_TASK GOAL_: Convert the stretch from the line containing "Task: Remove the JMBG column chip" through the end of the items into a JSON list of strings, one string per line, skipping blank lines. Leave the pictures out of your answer.

Pointing entries for documents and screenshots:
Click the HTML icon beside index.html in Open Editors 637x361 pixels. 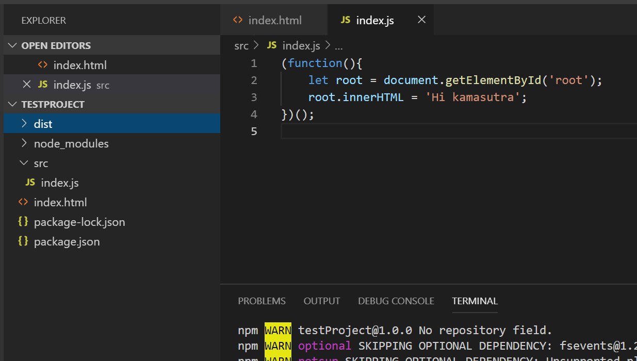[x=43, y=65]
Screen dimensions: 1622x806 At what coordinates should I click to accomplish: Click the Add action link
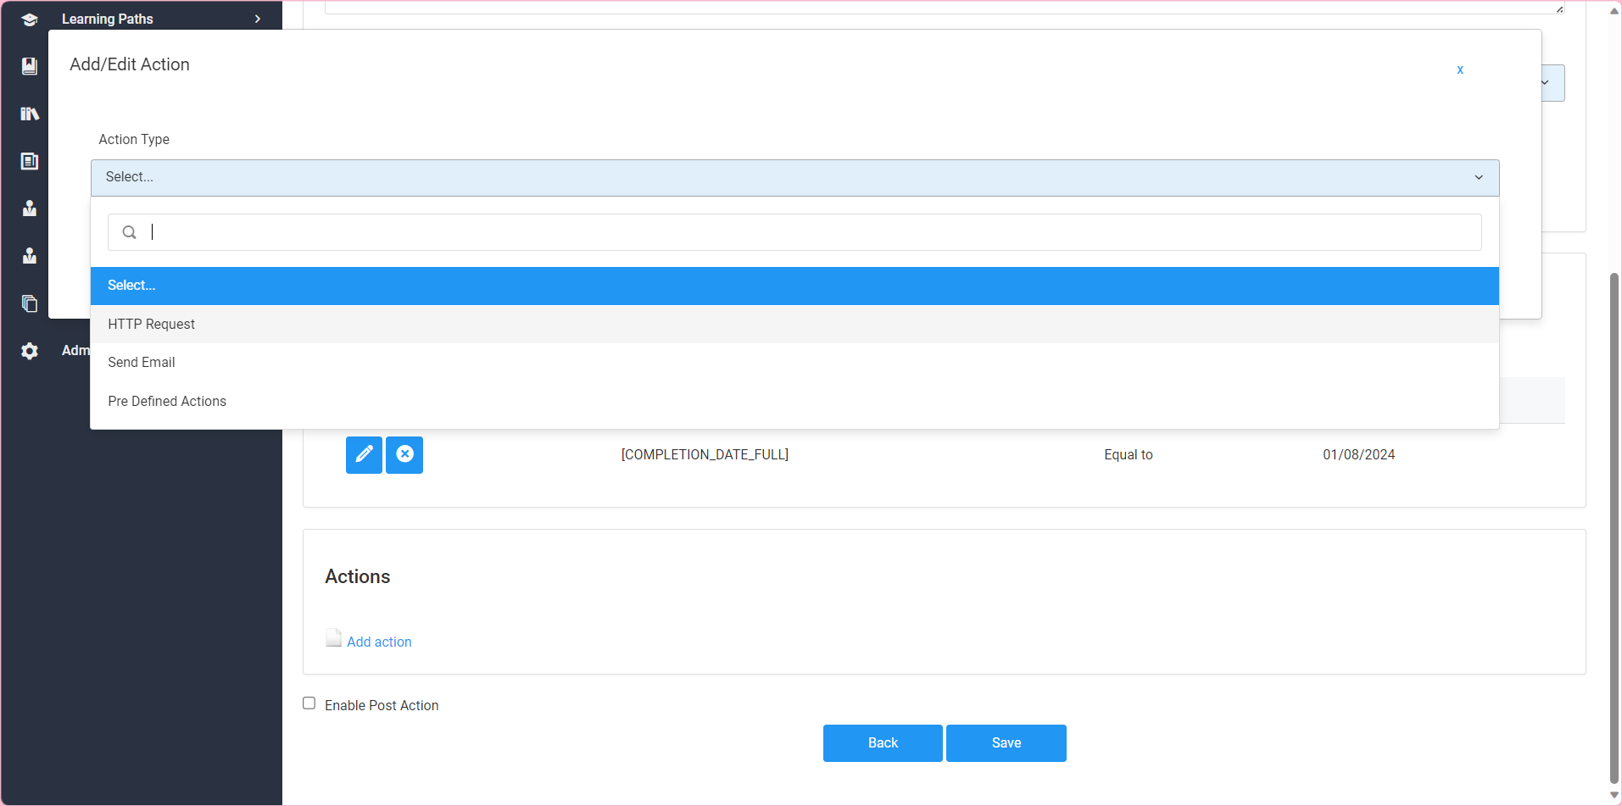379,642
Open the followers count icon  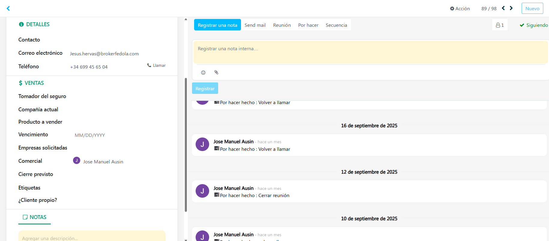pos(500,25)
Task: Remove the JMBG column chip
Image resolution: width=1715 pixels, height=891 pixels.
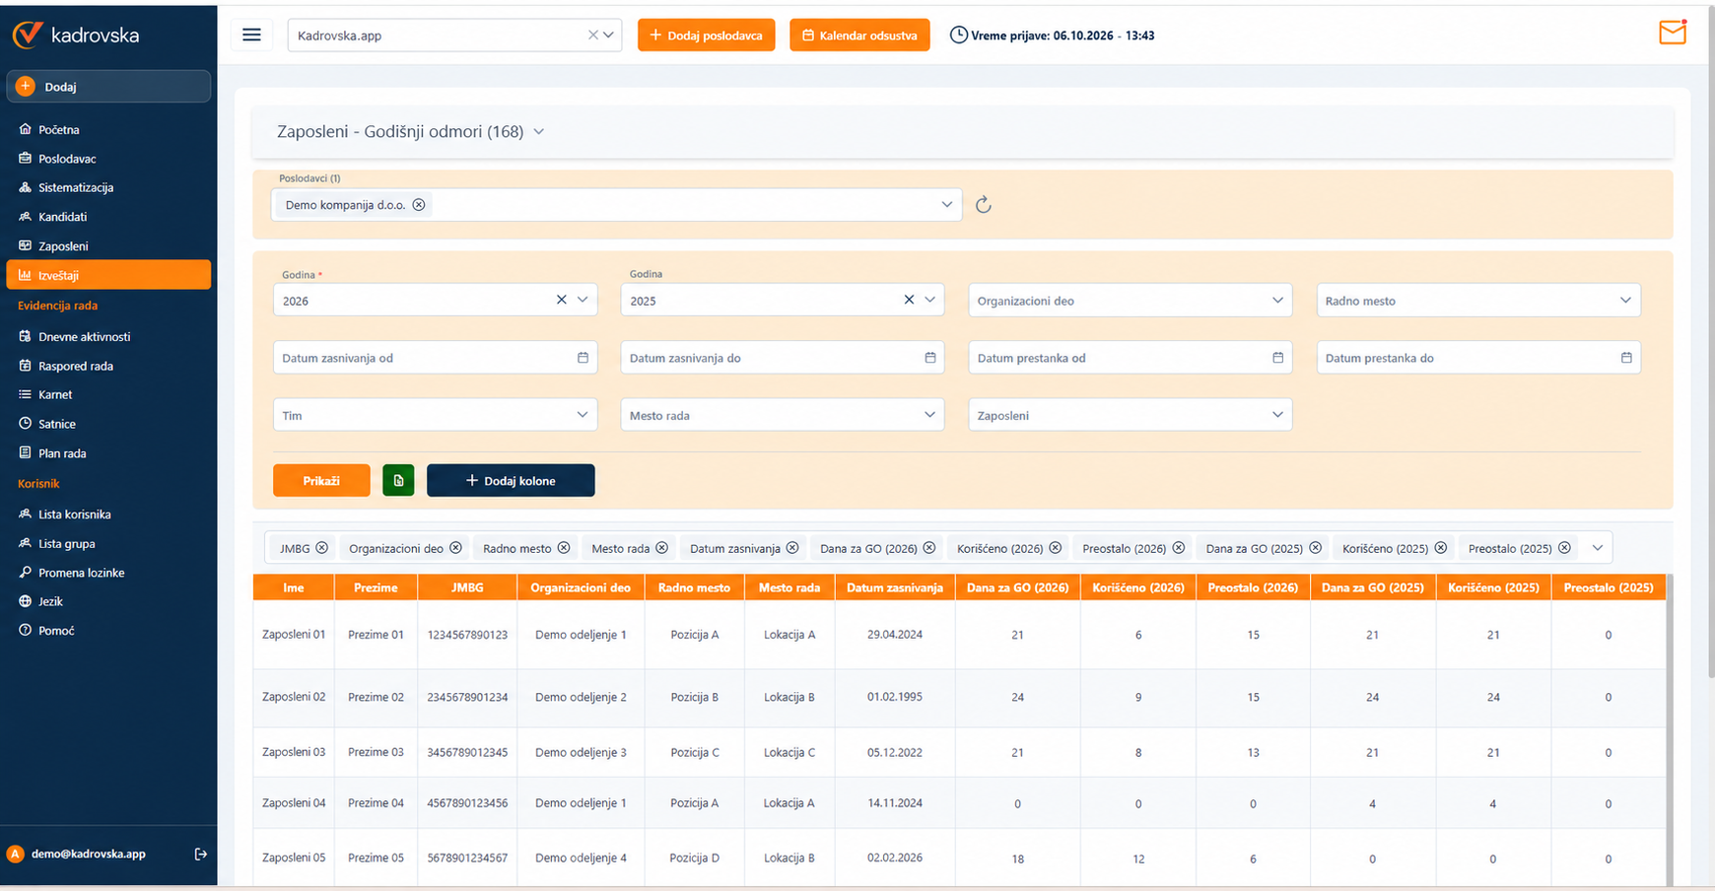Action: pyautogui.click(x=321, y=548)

_RESULT_:
[
  "Task: Remove the JMBG column chip",
  "Image resolution: width=1715 pixels, height=891 pixels.",
  "Action: pyautogui.click(x=321, y=548)"
]